The impact of working memory on verbal memory is also demonstrated by the reductions to working memory capacity in patients with neurological disorders that affect their language abilities. Parkinson's sufferers, for example, show a reduction in verbal working memory capacity, the effects of which are exacerbated by interference with attentional control.

Verbal working memory is key to both retention and language production. The link between verbal working memory and language production was discovered in the 1980s and developed further in the twenty-first century after work by Albert Ellis highlighted the similarity between errors in verbal working memory and mistakes in speech (such as accidentally speaking a word that sounds similar to the word that was intended, or reversing the order of sounds or words). Language production is the ordering and maintenance of linguistic information, such as by speaking or writing, and is categorized by researchers into various levels, from short utterances to phrases to messages (output that includes more than one point).

★ ★ ★ ★ ★ ★ ★

About this task:
Transcribe the portion of the passage on verbal working memory that begins with the words containing "The impact of" and ends with "with attentional control.". The entries that follow are drawn from a separate source unrelated to the passage on verbal working memory.

Source material:

★ ★ ★ ★ ★ ★ ★

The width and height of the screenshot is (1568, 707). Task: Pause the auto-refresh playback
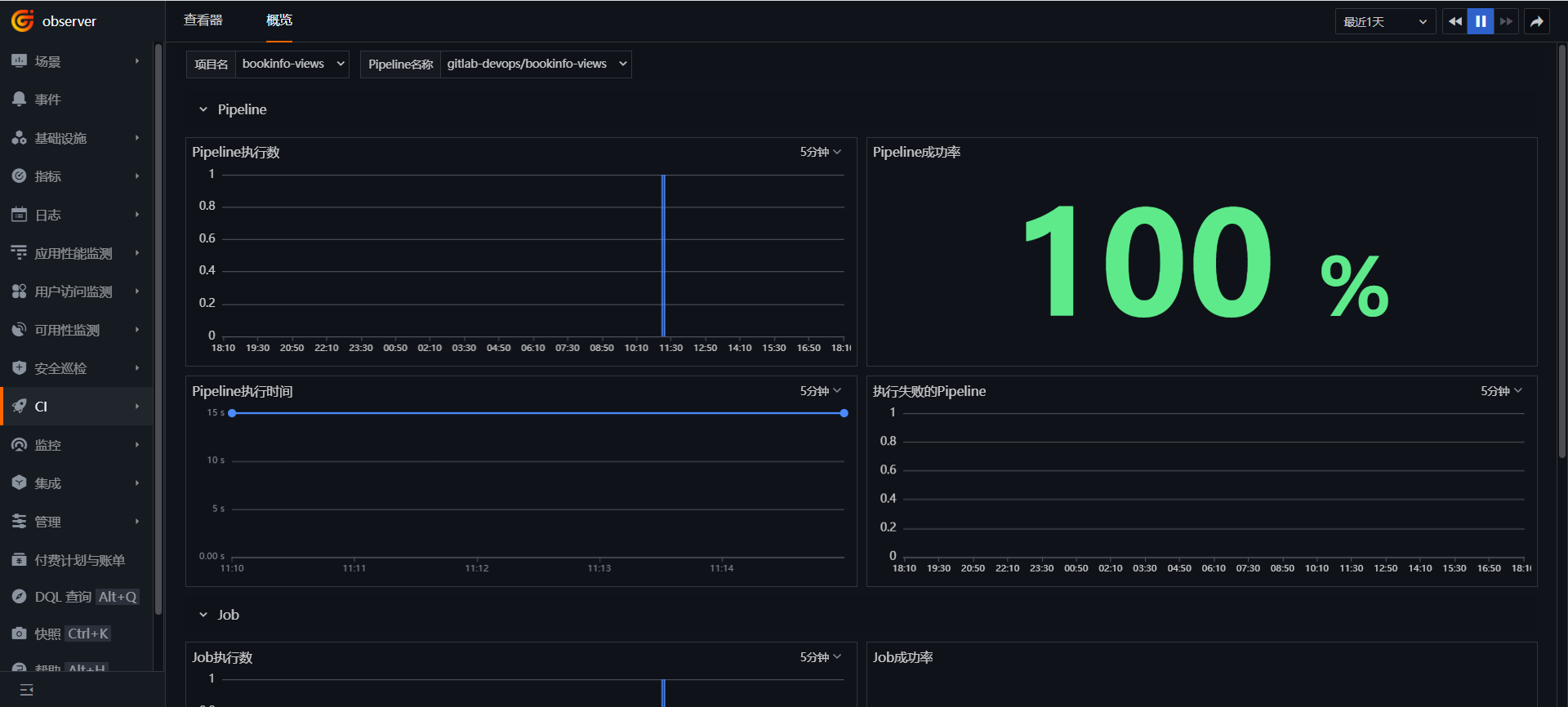1480,21
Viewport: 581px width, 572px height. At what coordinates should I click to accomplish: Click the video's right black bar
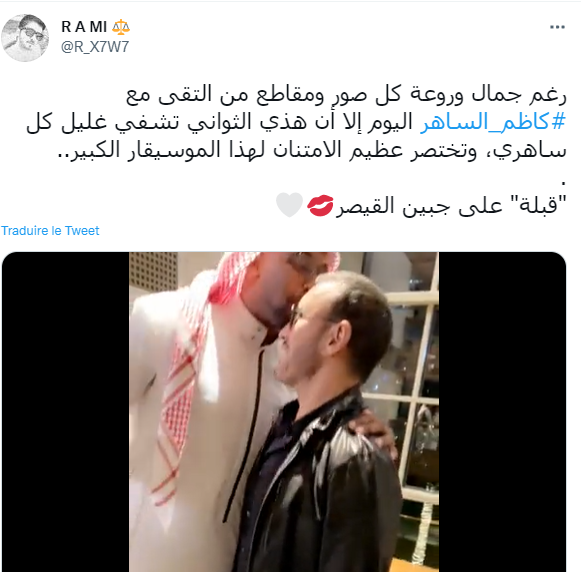pyautogui.click(x=502, y=412)
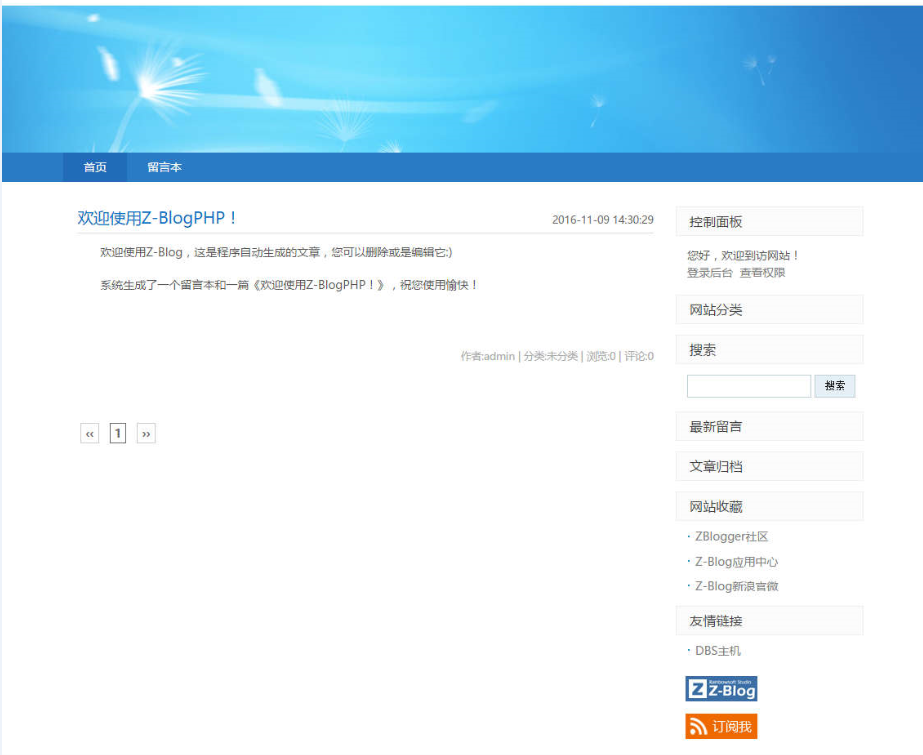Click the 文章归档 sidebar heading
This screenshot has width=923, height=755.
point(716,466)
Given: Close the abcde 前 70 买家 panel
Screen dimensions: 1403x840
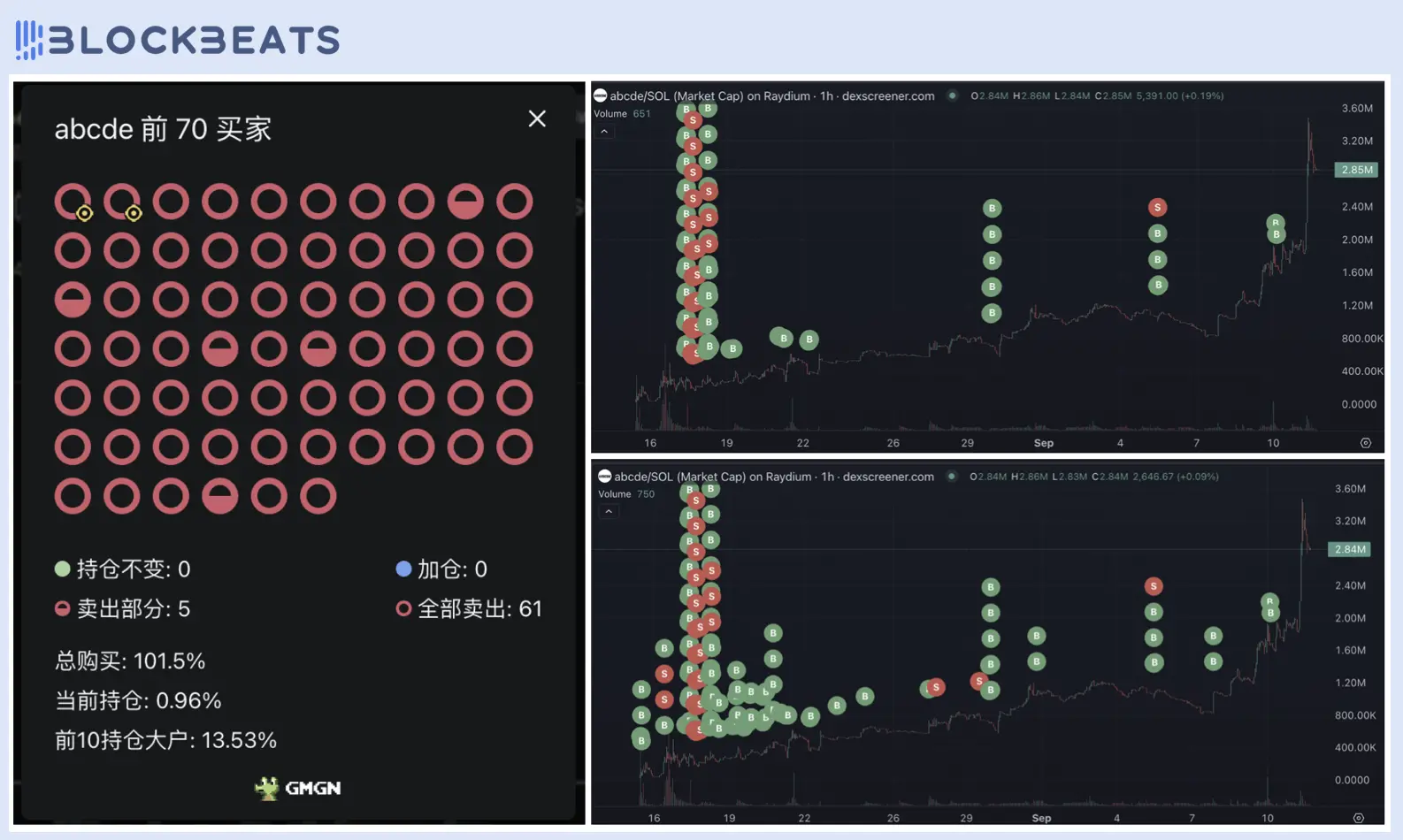Looking at the screenshot, I should click(537, 118).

★ ★ ★ ★ ★ ★ ★

Output for this exercise:
The impact of working memory on verbal memory is also demonstrated by the reductions to working memory capacity in patients with neurological disorders that affect their language abilities. Parkinson's sufferers, for example, show a reduction in verbal working memory capacity, the effects of which are exacerbated by interference with attentional control.